Le mouvement de libération de la parole est une grande avancée, et il était temps qu'il surgisse. Mais une question demeure : de quelle façon, et sur quel terrain, faut-il la libérer ? #MeToo, au départ, ne se définissait pas comme une réaction à une justice défaillante qui n'entendait pas les victimes. Via #MeToo, des femmes disaient ne plus supporter, dans leur quotidien, d'être victimes d'agissements à connotation sexuelle qui les rabaissent et les humilient, même s'il ne s'agissait pas forcément d'infractions. C'était la libération d'une parole sur un problème récurrent de société. Elles s'adressaient aux hommes, pas aux juges. Mais, peu à peu, certaines femmes ont commencé à révéler publiquement des faits susceptibles d'être poursuivis, tout en refusant parfois de saisir la justice. Le parquet a donc ouvert des enquêtes préliminaires à partir du moment où des crimes ou délits étaient dénoncés. Et c'est son rôle puisqu'il est maître de l'opportunité des poursuites : ce n'est pas à une « victime » – qui parfois refuse d'être plaignante et s'arroge le statut de « victime » tout en rejetant la sphère judiciaire – de décider d'une culpabilité.

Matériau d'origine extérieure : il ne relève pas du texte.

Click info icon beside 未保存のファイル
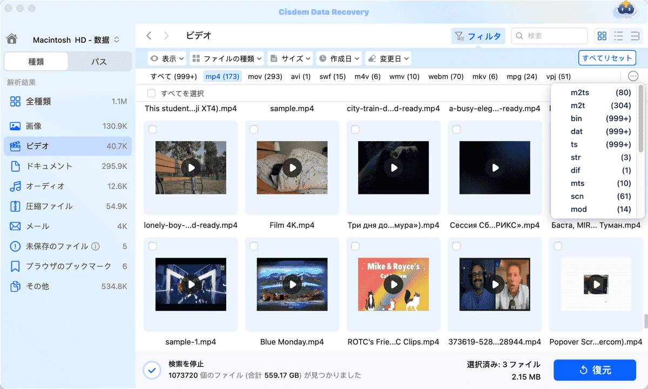 [96, 246]

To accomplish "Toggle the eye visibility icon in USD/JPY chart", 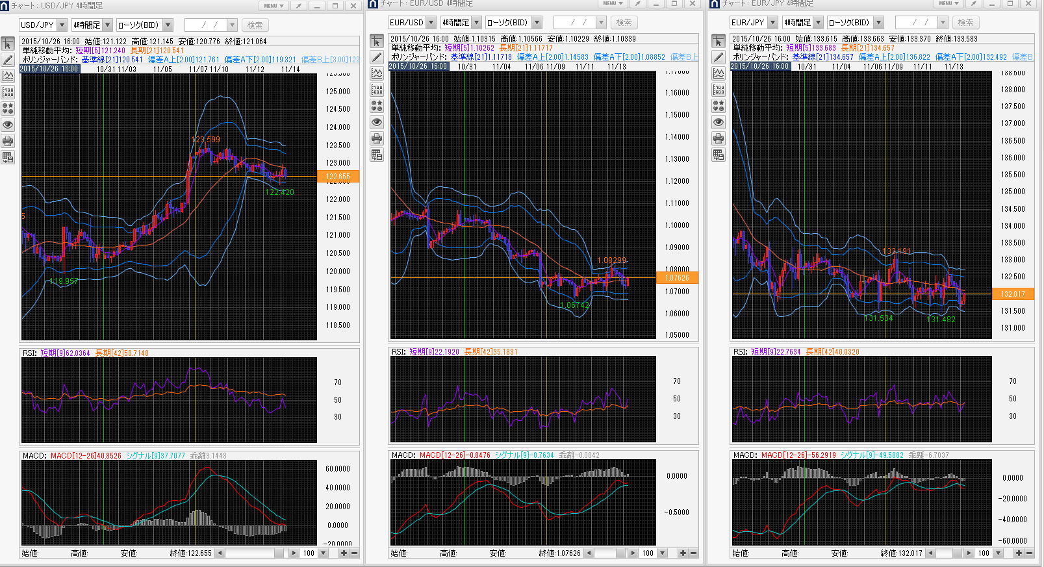I will click(x=8, y=125).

Mais l'intervention du parquet me pose un problème lorsque les faits sont prescrits. Enquêter sur des faits prescrits est inaudible puisque, par définition, la prescription, comme la mort du mis en cause, est une cause d'extinction de l'action publique. D'un autre côté, étaler sur la place publique des accusations qui ne pourront jamais trouver de résolution judiciaire et inviter l'opinion publique à décider qui est coupable ou innocent est extrêmement dangereux. Regardez ce qui se passe dans l'affaire mettant en cause Richard Berry. « Je sais que les faits sont prescrits, mais je dépose une plainte et j'ai confiance en la justice », dit la plaignante. Et lui de répondre : « C'est prescrit, elle a déposé une plainte, j'ai confiance en la justice pour démontrer mon innocence. » Mais ce n'est pas l'autorité de poursuite qui peut décider d'une innocence ou d'une culpabilité sur des faits prescrits !

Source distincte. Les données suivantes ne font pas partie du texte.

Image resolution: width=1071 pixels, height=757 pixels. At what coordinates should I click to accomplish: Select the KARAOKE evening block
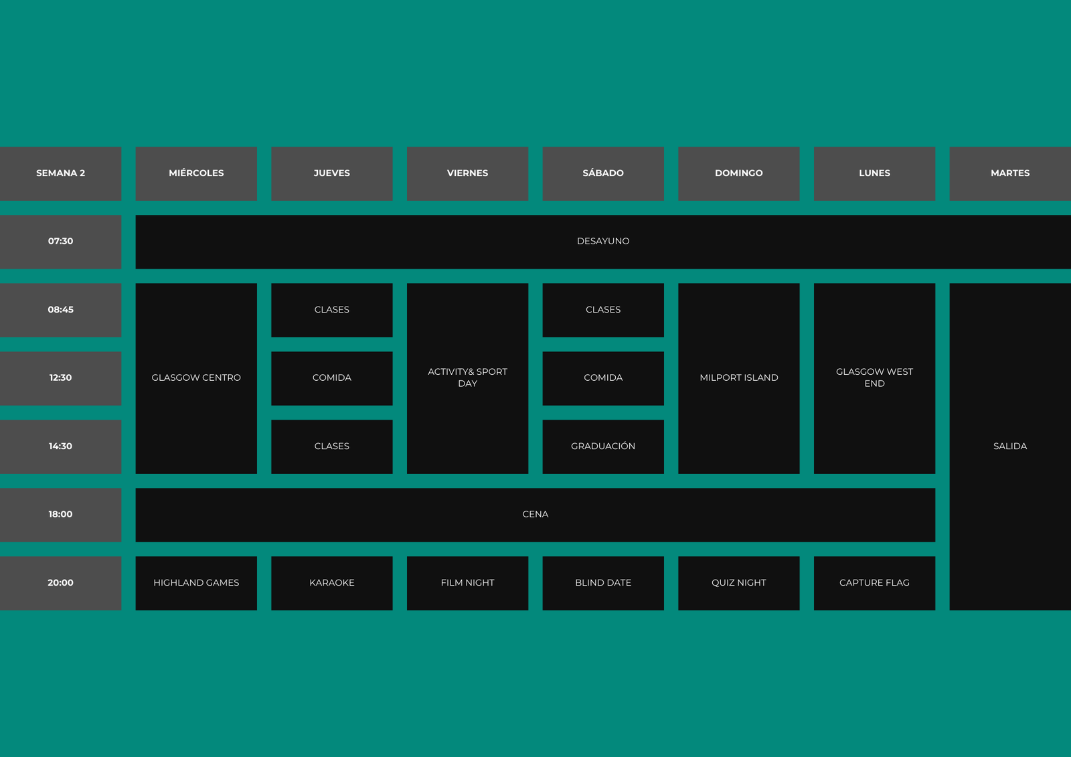(332, 583)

Bien souvent, la justice fait plus de mal que de bien, et son rôle n’est pas d’aider psychologiquement les victimes à se réparer.

Pourquoi le parquet ouvre-t-il alors tout de même, dans le cas de faits prescrits, des enquêtes préliminaires ?

La première raison avancée est la recherche d'autres victimes, ce que l'enquête peut s'attacher à vérifier. Je peux l'entendre. Le parquet justifie aussi cette pratique par la nécessité de s'assurer que les faits sont bien prescrits ; or les magistrats sont suffisamment compétents pour ne pas ouvrir une enquête préliminaire pour le savoir ! La troisième raison, dominante, est que la « victime », selon le parquet, « doit pouvoir être entendue ». Et cette justification me paraît éminemment dangereuse. D'abord, la « victime » en langage judiciaire n'en est pas une tant qu'un tribunal correctionnel ou une cour d'assises composés de magistrats indépendants et impartiaux ne se sont pas prononcés sur la culpabilité du mis en cause. Ensuite, il n'y a pas d'enquête préliminaire à vertu thérapeutique.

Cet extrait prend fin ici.